Part 1 of 4: Know your credit score

Before you even begin looking for financing for a pre-owned car, though, you need to find out one very important piece of information. Your credit score is the single most important factor when it comes to getting the best interest rates available.

equifax registration screenshot

Step 1: Find out your credit score. Contact one of the three main credit agencies – Experian, TransUnion, and Equifax – to order a credit report.

  • You are entitled to one free credit report every 12 months from each of the three nationwide credit reporting agencies. Otherwise, you have to pay for the credit report.

  • Tip: If for some reason you are rejected for a loan due to credit reasons, you can ask for a free credit report from the agency that the lender received the credit check from. The lender must also give you instructions for how to receive your free credit report.

equifax credit report screenshot

  • Once you get your credit report, look for your credit score. This number ranges from 300 to 850, with a higher number signifying a better score.

  • Note: A credit score of 621 is the lowest you can usually have to receive the best rates from lenders.

Step 3: Improve your score. If you have time before you need to purchase a vehicle, try to improve your credit score. Some of the ways to improve your credit score include:

  • Using a credit card occasionally. Make sure to pay your credit card bill on time or even pay any outstanding amount off.

  • Pay your other bills on time.

  • Avoid having a high balance on a credit card.

  • Keep unused credit card accounts open, as having fewer accounts can actually hurt your credit.

*Tasks to complete*.
A - Reproduce the passage on credit scores word for word, starting with "Before you even" and going on through "a credit report.".
B - From the records, write out the lines starting with the line with "Find the location" and going on through the line with "sidebar-item-brands: Brands &", leaving out any pictures.
These records are unrelated to the passage on credit scores.

*Source data*.

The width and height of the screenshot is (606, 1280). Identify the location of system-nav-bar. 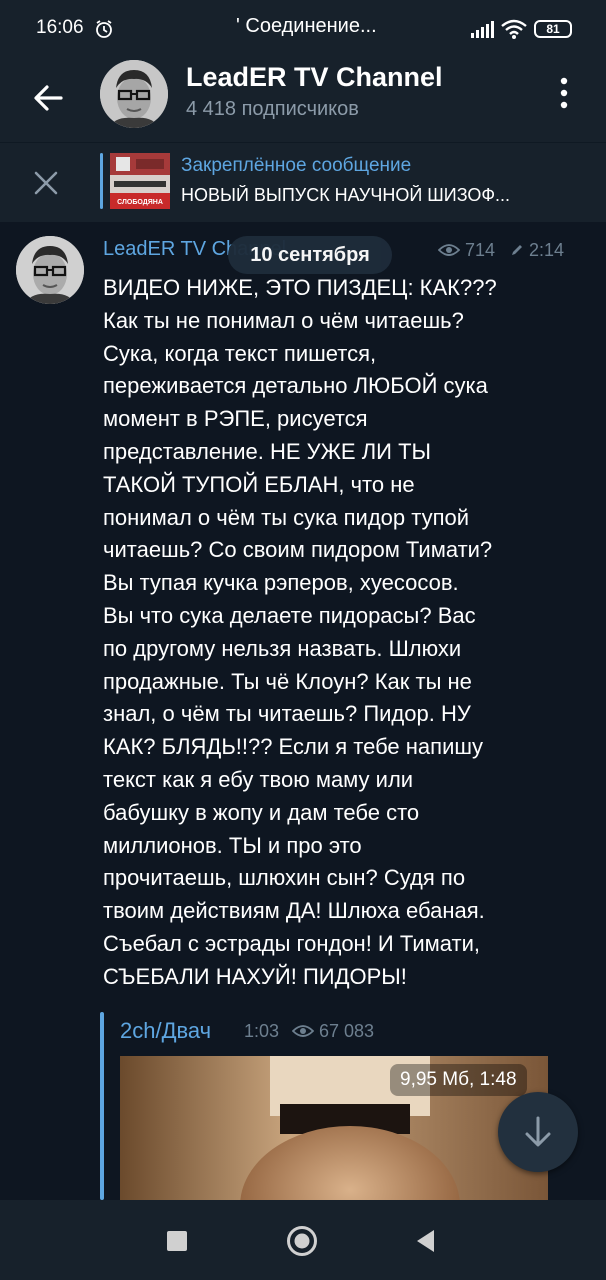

---

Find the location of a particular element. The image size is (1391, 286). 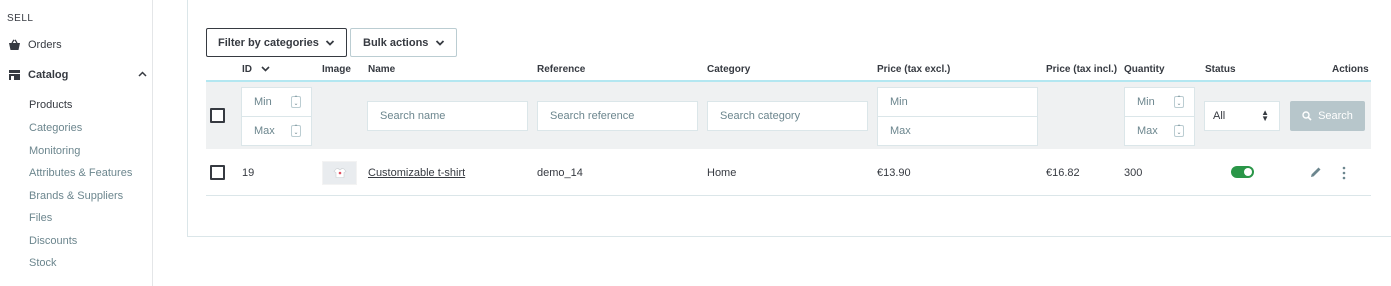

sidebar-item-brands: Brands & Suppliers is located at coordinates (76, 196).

---

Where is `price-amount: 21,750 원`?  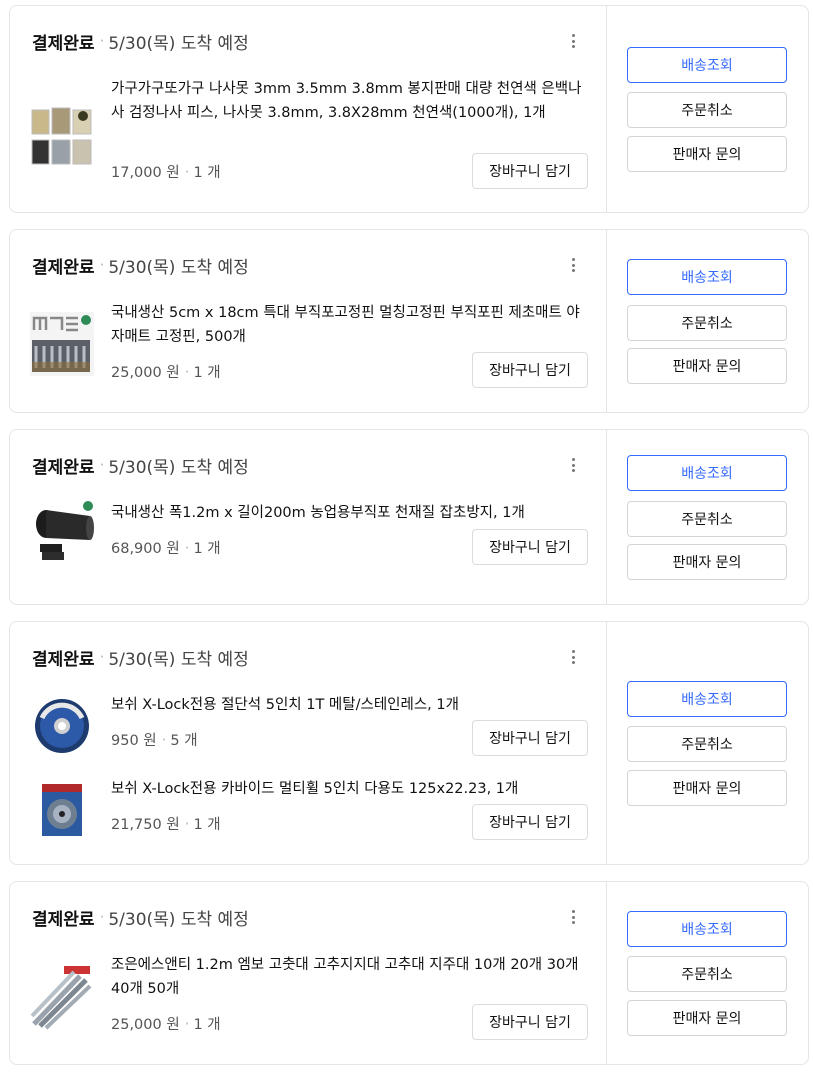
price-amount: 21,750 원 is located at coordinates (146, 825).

*Answers by item*.
A -
Before you even begin looking for financing for a pre-owned car, though, you need to find out one very important piece of information. Your credit score is the single most important factor when it comes to getting the best interest rates available.

equifax registration screenshot

Step 1: Find out your credit score. Contact one of the three main credit agencies – Experian, TransUnion, and Equifax – to order a credit report.

B -
Find the location of a particular element. The image size is (1391, 286). 

sidebar-item-brands: Brands & Suppliers is located at coordinates (76, 196).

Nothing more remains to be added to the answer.